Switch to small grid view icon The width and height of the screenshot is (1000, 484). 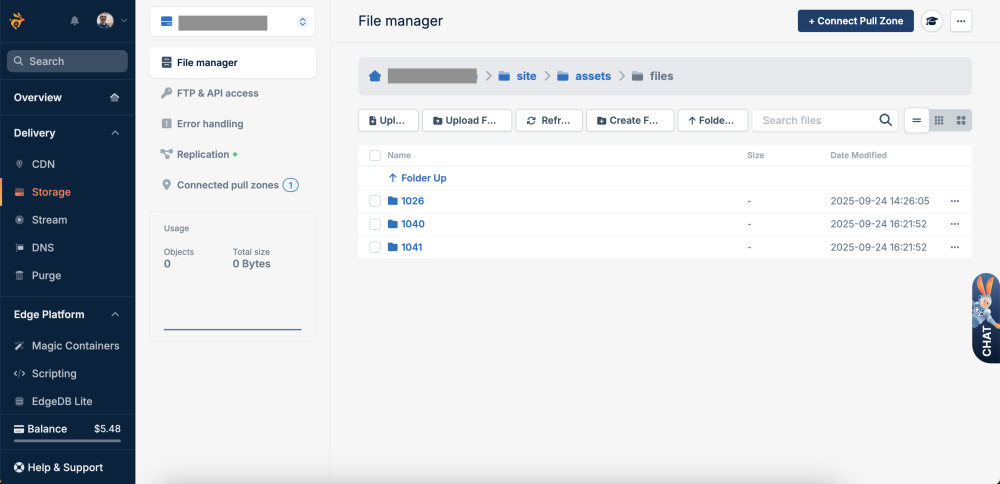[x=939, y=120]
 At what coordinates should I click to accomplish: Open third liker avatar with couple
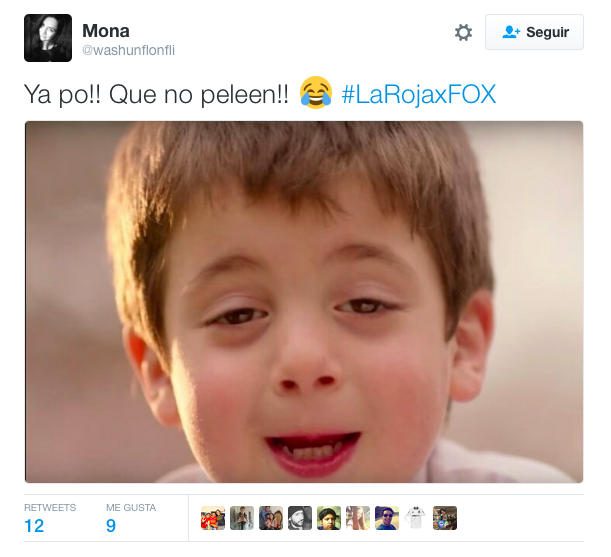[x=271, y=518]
--
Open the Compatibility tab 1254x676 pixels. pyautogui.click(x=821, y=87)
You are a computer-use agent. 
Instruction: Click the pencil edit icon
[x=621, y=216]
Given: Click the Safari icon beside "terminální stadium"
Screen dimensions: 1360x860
--
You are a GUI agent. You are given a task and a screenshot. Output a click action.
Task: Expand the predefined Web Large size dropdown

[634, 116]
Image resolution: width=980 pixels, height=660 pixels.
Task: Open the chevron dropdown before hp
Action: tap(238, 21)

**WORK TASK**. Find the lines above that hold "agent", then copy each of them.

**WRITTEN SOLUTION**.
You are a computer-use agent. 
You are a GUI agent. You are given a task and a screenshot. Output a click action.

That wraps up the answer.